Uitspraak
RECHTBANK ROTTERDAM
1..Het verloop van de procedure
2..De vaststaande feiten
3..Het geschil
4..De beoordeling
5..De beslissing
:
Rechtbank Rotterdam
In deze zaak heeft de kantonrechter van de Rechtbank Rotterdam op 13 oktober 2021 uitspraak gedaan in een kort geding tussen De Maas Dienstverlening B.V. als eiseres en Stichting Havensteder als gedaagde. De Maas, in haar hoedanigheid als bewindvoerder over de goederen van [naam], verzocht om schorsing van de tenuitvoerlegging van een ontruimingsvonnis dat op 13 augustus 2021 was gewezen. De ontruiming was gepland op 21 oktober 2021, terwijl De Maas in hoger beroep was gegaan tegen het eerdere vonnis. De Maas voerde aan dat het belang van [naam] bij behoud van zijn woning zwaarder weegt dan het belang van Havensteder bij de ontruiming, vooral gezien de gezondheidsproblemen van [naam].
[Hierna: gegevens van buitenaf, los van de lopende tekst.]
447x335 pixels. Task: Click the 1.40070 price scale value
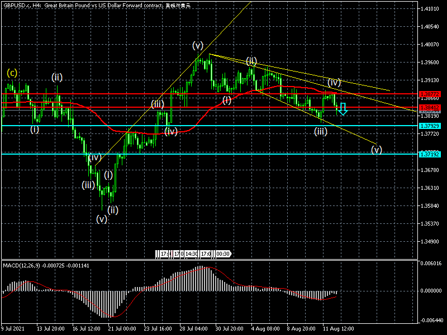tap(431, 45)
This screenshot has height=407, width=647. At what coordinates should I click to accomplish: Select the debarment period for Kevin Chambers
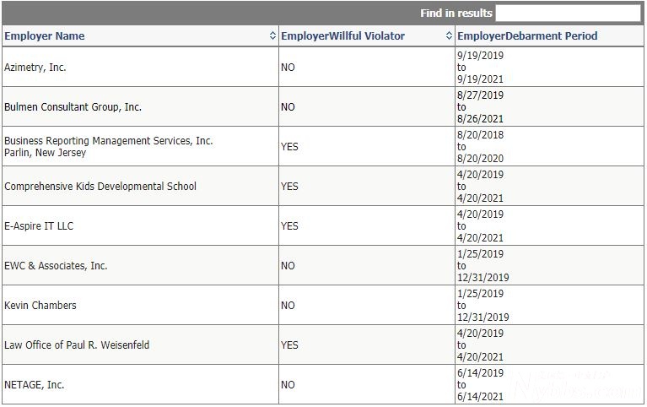(483, 306)
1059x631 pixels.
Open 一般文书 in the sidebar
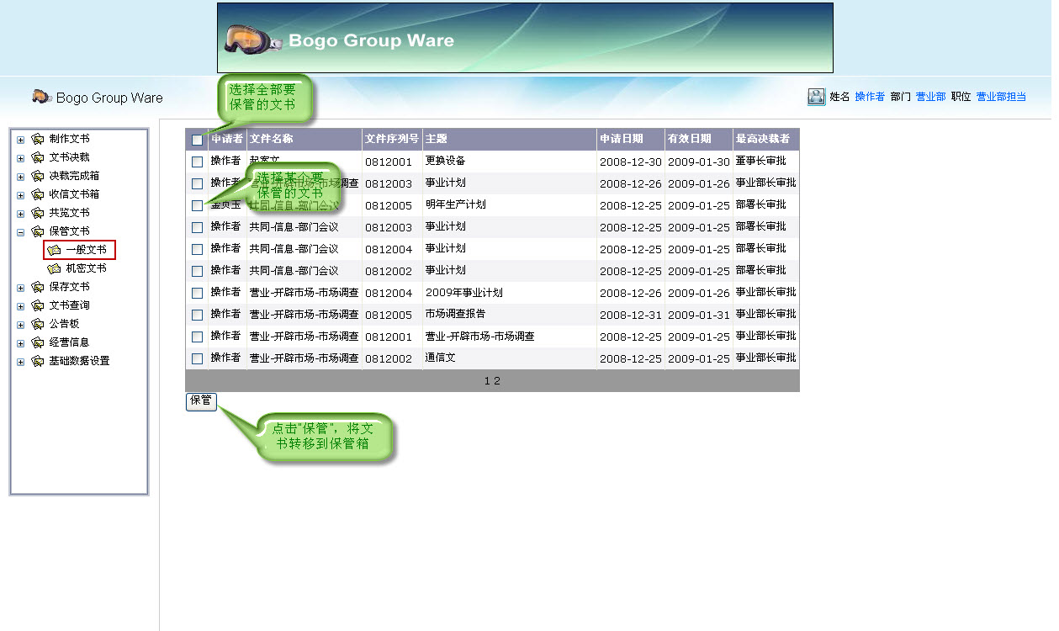(x=86, y=250)
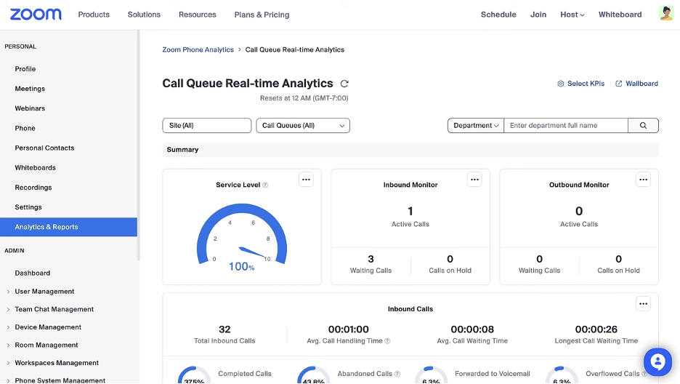Open the help chat bubble button
This screenshot has height=384, width=680.
pos(657,361)
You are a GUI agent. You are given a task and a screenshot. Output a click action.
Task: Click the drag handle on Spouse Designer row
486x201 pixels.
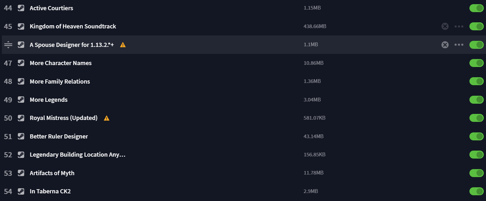pos(8,45)
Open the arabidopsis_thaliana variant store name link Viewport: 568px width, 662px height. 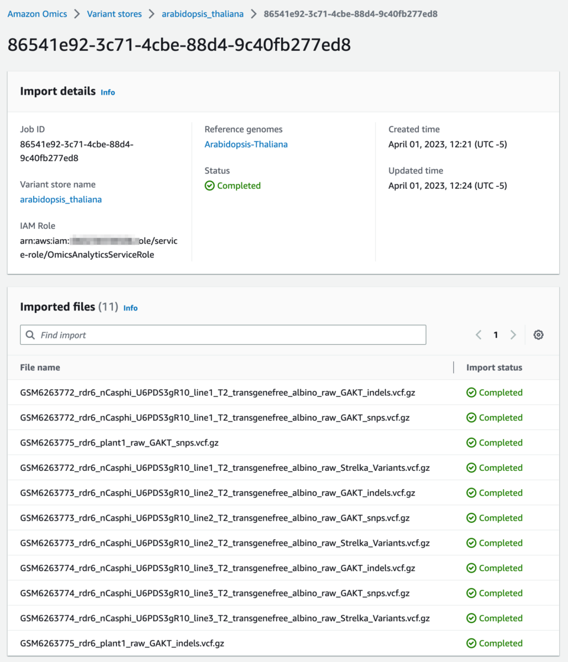(x=60, y=199)
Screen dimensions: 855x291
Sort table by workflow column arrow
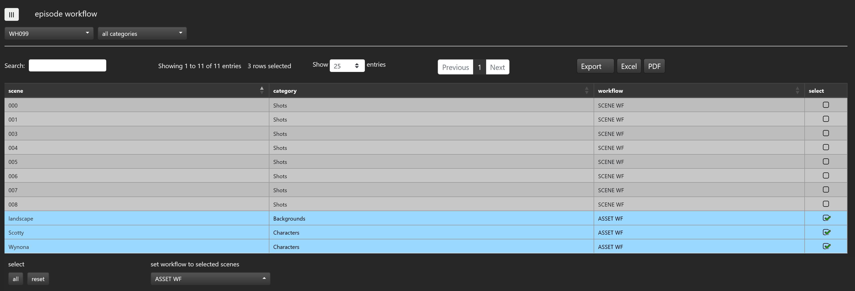pos(797,90)
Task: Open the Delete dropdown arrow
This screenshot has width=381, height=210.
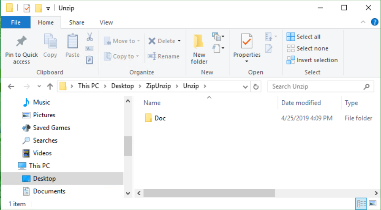Action: 179,41
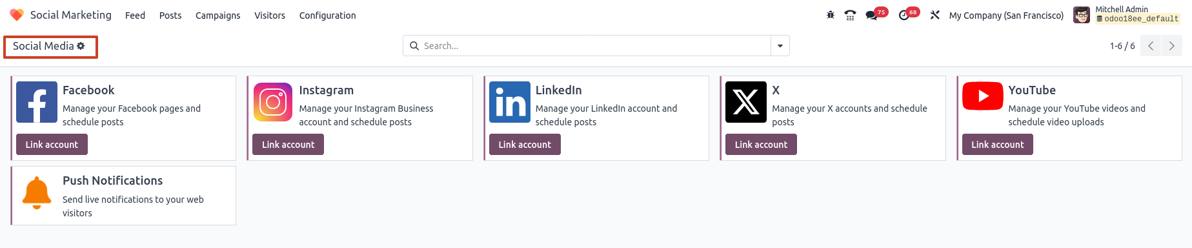Open the Visitors menu
This screenshot has height=248, width=1192.
270,16
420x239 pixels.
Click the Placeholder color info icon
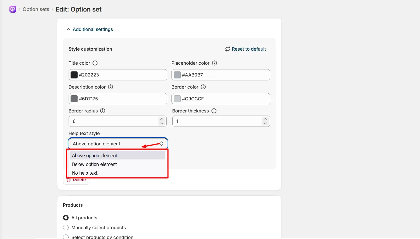pos(214,63)
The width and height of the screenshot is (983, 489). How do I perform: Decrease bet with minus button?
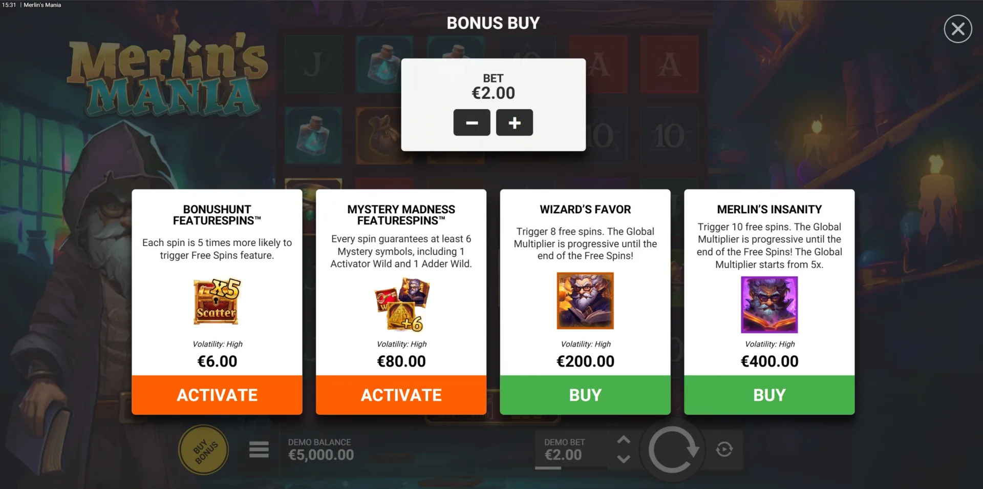[x=472, y=123]
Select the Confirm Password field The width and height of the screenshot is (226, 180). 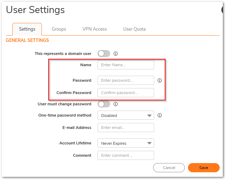tap(126, 93)
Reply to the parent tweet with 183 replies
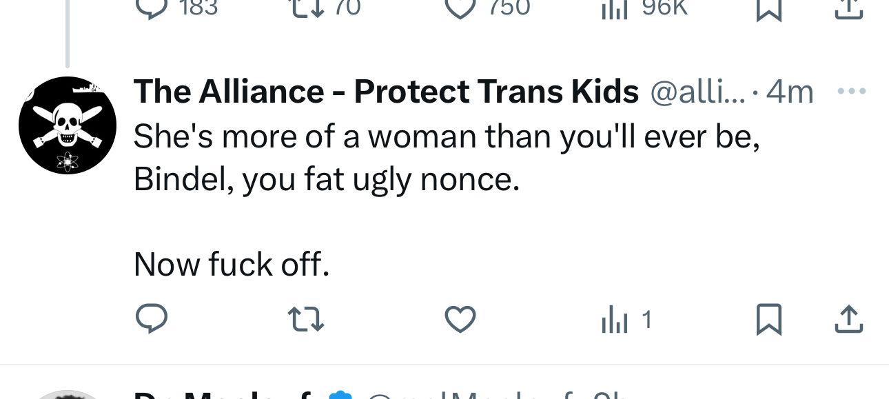Image resolution: width=889 pixels, height=399 pixels. pos(152,7)
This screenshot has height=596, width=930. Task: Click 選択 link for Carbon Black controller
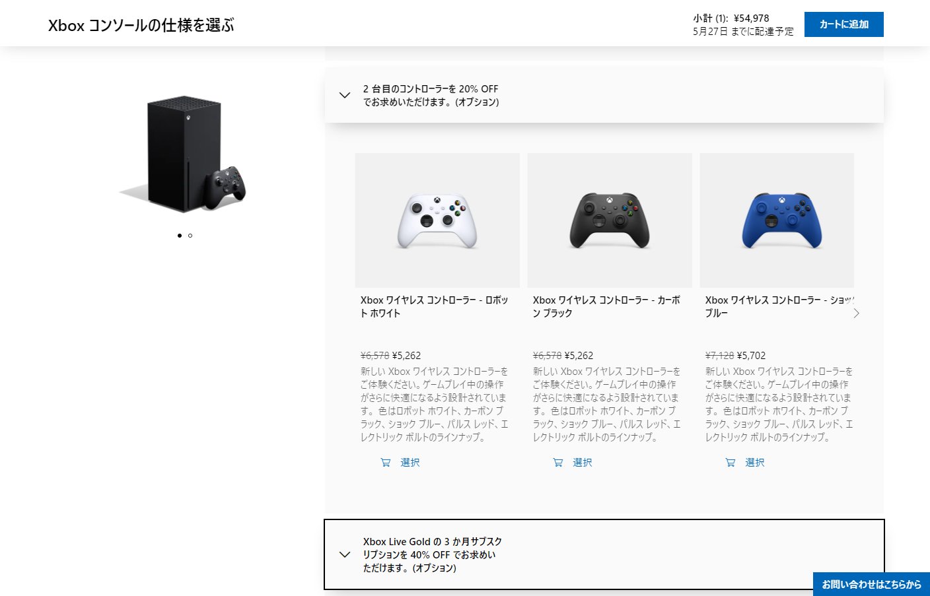click(583, 463)
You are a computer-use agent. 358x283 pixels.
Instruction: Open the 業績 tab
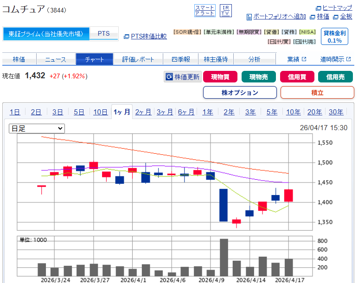coord(296,59)
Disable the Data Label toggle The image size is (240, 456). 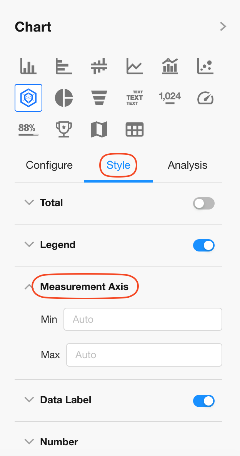(203, 401)
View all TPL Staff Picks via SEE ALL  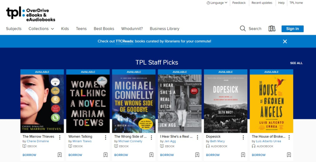point(296,63)
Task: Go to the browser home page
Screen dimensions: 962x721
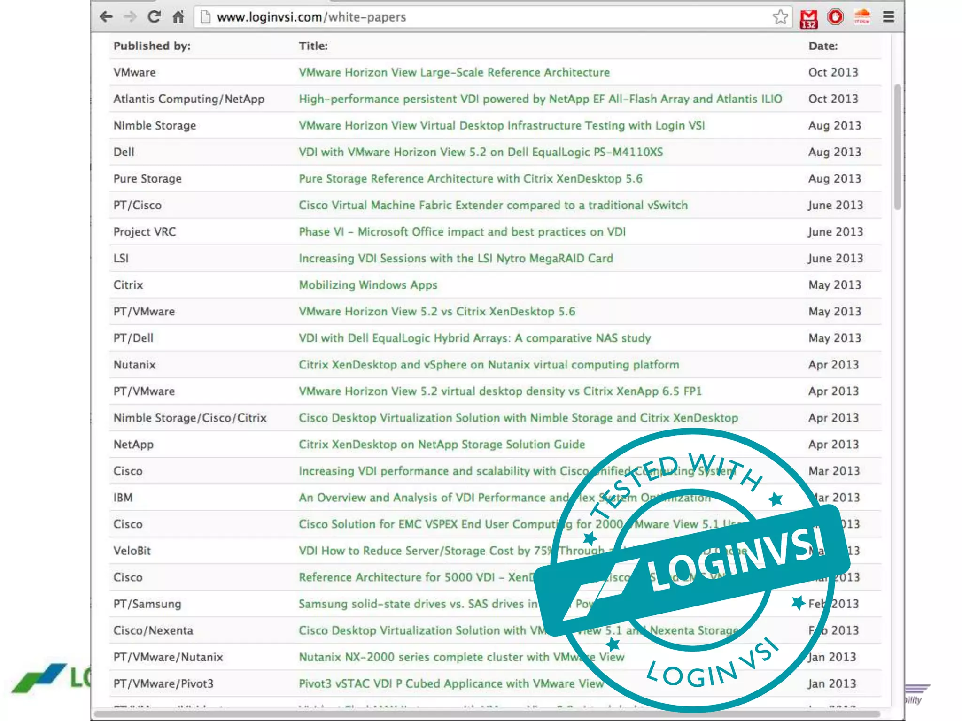Action: coord(178,17)
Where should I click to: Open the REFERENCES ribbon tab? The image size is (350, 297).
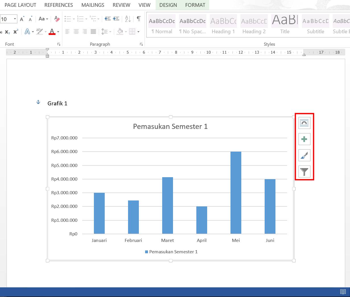59,5
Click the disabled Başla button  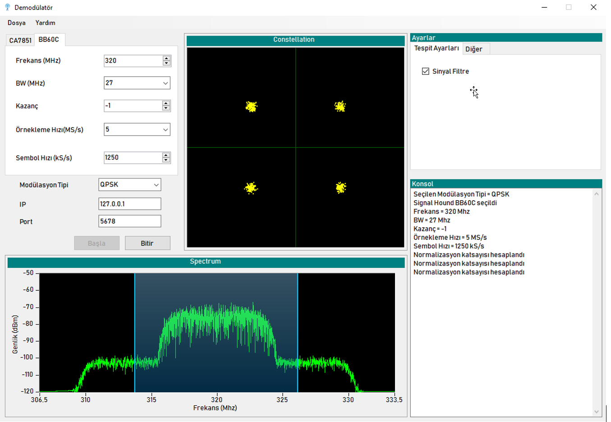[96, 243]
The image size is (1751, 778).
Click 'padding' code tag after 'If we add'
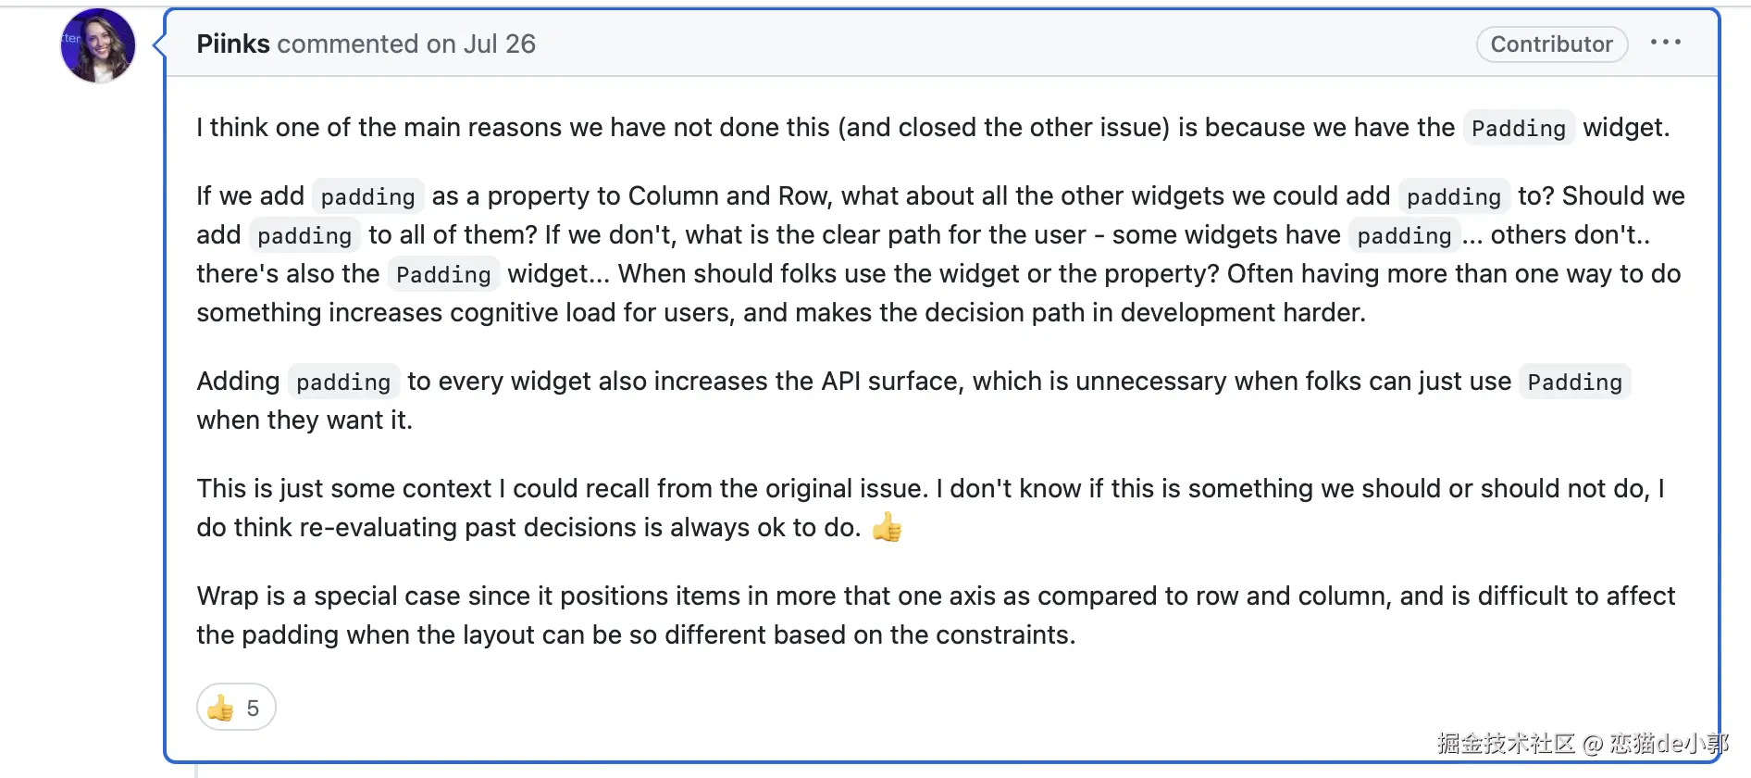click(367, 196)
Havensteder betwistte deze stelling en stelde dat er geen nieuwe omstandigheden waren die een schorsing rechtvaardigden. De voorzieningenrechter oordeelde dat de belangen van Havensteder, waaronder het recht op ongestoord huurgenot en de veiligheid van omwonenden, zwaarder wogen dan de belangen van De Maas. De rechter volgde de argumenten van Havensteder en wees de vordering van De Maas af. De Maas werd veroordeeld in de proceskosten, vastgesteld op € 498,- aan salaris voor de gemachtigde. Dit vonnis is uitvoerbaar bij voorraad voor wat betreft de kostenveroordeling.